[Records from a data source]
#####

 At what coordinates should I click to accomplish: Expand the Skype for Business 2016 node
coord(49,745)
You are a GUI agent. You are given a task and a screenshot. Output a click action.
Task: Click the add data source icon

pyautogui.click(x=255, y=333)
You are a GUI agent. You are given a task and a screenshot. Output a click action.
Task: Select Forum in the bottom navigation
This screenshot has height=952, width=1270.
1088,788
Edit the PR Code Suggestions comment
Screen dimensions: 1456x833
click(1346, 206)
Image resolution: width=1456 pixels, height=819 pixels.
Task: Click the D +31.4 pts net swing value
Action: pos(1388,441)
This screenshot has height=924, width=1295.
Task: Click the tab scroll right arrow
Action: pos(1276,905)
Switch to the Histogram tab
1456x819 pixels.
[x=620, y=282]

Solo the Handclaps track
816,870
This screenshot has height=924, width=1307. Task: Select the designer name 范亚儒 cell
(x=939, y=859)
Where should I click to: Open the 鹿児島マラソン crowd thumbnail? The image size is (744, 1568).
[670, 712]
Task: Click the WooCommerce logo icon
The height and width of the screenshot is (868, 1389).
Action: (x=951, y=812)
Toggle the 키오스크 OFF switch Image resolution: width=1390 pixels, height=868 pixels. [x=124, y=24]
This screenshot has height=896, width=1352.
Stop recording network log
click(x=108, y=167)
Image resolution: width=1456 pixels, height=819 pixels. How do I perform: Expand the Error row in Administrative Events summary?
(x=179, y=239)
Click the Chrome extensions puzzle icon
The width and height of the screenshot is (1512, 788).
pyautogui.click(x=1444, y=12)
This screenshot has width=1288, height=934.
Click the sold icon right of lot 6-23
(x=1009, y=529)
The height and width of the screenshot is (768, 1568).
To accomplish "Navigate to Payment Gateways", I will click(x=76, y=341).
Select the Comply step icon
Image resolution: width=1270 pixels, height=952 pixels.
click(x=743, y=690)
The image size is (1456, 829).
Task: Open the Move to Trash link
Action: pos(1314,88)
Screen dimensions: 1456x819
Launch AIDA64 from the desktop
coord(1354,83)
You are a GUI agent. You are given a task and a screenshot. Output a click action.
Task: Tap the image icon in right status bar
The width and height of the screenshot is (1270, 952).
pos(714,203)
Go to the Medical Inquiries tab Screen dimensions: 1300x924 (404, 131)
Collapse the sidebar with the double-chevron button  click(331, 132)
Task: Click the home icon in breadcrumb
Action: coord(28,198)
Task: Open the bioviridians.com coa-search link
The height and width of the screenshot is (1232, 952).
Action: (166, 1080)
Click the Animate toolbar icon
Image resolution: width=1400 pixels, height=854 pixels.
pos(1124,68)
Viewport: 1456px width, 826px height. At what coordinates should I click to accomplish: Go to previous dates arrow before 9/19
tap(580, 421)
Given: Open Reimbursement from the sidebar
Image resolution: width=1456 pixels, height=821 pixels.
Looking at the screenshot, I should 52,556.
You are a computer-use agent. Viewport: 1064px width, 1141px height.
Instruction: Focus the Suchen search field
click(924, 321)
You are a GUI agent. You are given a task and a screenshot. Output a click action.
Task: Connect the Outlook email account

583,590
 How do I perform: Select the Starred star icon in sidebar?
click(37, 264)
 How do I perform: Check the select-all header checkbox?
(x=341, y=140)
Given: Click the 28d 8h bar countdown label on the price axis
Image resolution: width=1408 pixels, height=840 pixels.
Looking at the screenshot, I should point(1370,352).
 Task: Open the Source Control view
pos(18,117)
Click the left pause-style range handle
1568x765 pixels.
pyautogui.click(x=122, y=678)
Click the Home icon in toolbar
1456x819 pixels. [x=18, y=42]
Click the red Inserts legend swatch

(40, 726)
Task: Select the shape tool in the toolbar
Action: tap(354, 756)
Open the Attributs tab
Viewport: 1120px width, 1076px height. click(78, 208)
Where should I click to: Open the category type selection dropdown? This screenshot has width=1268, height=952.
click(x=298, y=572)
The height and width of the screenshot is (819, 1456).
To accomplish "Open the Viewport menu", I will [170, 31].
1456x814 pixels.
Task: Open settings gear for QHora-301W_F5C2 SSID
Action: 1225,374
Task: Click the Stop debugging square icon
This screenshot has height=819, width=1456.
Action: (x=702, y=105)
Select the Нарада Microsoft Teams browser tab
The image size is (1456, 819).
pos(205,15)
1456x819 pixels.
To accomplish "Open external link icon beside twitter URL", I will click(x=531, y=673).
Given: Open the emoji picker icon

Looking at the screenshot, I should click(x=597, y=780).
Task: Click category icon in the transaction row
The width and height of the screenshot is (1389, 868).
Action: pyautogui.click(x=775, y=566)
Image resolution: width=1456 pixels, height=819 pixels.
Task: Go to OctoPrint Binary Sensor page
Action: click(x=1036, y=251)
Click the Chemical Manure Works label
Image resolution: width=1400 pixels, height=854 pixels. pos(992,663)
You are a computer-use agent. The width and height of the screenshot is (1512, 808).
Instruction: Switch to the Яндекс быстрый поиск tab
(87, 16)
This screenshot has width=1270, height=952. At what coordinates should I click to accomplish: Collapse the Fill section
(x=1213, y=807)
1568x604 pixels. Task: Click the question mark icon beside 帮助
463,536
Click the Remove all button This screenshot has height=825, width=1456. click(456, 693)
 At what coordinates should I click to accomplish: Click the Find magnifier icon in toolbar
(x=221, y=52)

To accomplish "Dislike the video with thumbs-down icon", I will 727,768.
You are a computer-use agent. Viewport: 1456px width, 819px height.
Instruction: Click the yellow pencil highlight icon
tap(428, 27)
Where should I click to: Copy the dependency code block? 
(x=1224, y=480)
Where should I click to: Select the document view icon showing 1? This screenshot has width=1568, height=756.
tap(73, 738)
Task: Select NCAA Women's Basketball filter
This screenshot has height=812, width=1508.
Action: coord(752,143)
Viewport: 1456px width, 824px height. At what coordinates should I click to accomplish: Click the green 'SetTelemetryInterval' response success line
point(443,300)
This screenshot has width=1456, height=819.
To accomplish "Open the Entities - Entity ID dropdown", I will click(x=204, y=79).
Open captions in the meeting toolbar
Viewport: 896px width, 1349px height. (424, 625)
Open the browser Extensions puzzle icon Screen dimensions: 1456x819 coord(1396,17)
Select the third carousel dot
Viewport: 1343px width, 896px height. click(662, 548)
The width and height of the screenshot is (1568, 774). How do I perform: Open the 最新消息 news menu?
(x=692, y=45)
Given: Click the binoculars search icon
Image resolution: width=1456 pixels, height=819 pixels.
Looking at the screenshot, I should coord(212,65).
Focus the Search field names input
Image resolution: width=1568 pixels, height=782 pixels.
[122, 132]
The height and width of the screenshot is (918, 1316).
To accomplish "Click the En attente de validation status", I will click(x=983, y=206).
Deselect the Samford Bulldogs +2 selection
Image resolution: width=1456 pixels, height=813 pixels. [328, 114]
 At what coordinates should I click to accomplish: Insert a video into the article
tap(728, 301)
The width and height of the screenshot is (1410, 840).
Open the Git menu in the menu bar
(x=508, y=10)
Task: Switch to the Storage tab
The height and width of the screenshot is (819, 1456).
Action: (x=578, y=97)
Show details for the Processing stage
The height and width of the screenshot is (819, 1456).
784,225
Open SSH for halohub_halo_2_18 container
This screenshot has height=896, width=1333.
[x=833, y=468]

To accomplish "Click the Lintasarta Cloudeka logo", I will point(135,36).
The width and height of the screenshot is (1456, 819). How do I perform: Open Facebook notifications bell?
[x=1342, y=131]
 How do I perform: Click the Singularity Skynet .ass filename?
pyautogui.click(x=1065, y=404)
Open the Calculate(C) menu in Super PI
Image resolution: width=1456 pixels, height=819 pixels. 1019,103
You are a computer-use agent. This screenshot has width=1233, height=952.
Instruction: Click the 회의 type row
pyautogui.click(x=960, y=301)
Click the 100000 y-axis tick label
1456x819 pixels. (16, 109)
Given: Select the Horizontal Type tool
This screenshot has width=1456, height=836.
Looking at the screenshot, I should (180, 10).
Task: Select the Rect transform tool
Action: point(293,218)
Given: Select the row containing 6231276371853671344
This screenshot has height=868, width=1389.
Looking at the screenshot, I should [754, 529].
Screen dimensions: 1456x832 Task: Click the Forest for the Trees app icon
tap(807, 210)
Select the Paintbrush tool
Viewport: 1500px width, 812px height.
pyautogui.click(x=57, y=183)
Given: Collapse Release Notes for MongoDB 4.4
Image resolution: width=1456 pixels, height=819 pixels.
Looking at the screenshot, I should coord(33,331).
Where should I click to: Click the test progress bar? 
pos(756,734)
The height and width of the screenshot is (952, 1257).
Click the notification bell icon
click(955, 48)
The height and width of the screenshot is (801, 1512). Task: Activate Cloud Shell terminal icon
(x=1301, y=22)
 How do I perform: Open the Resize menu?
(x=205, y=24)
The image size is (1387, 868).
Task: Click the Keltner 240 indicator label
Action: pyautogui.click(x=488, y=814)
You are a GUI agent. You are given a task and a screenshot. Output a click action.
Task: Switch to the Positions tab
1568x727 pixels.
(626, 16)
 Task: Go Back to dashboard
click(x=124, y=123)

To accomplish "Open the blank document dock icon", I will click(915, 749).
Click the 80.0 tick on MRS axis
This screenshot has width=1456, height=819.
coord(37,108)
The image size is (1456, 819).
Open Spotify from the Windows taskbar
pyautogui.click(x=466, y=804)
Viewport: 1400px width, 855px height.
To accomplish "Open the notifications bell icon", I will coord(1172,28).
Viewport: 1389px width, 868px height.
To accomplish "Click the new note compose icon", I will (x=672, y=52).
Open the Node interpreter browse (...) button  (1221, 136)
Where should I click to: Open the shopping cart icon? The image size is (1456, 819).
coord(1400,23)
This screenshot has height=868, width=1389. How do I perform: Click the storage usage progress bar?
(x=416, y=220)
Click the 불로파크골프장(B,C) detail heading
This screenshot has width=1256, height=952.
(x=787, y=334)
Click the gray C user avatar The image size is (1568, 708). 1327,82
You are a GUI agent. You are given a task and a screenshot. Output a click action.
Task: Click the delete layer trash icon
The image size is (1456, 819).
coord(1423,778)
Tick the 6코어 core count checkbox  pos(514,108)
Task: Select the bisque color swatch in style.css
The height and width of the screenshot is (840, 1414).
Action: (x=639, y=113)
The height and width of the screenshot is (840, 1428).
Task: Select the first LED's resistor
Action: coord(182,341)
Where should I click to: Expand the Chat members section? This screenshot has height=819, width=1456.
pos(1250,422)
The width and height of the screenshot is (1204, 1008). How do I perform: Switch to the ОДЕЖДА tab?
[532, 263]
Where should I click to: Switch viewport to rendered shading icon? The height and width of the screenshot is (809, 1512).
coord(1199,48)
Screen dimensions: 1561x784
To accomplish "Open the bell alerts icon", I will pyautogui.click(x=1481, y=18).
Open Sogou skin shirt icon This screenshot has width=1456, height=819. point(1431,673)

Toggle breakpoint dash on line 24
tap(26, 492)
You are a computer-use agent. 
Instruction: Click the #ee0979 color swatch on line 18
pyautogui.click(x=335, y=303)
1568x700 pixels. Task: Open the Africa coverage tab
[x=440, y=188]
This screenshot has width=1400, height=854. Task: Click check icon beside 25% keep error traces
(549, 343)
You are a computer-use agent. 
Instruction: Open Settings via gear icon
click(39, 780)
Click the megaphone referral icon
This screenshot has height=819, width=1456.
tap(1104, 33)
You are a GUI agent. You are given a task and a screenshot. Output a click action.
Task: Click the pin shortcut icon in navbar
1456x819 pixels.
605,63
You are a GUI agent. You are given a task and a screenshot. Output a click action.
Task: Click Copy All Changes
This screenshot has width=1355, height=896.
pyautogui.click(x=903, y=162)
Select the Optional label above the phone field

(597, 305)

#####

• _Exercise_:
Each line in the entries above, starting at the line with "Where should I click to: Open the category" and ending at the line with "Task: Click category", is to be printed exactly, and only those lines.

• _Written solution_:
Where should I click to: Open the category type selection dropdown? This screenshot has width=1268, height=952.
click(x=298, y=572)
The height and width of the screenshot is (819, 1456).
To accomplish "Open the Viewport menu", I will [170, 31].
1456x814 pixels.
Task: Open settings gear for QHora-301W_F5C2 SSID
Action: 1225,374
Task: Click the Stop debugging square icon
This screenshot has height=819, width=1456.
Action: (x=702, y=105)
Select the Нарада Microsoft Teams browser tab
The image size is (1456, 819).
pos(205,15)
1456x819 pixels.
To accomplish "Open external link icon beside twitter URL", I will click(x=531, y=673).
Given: Open the emoji picker icon

Looking at the screenshot, I should click(x=597, y=780).
Task: Click category icon in the transaction row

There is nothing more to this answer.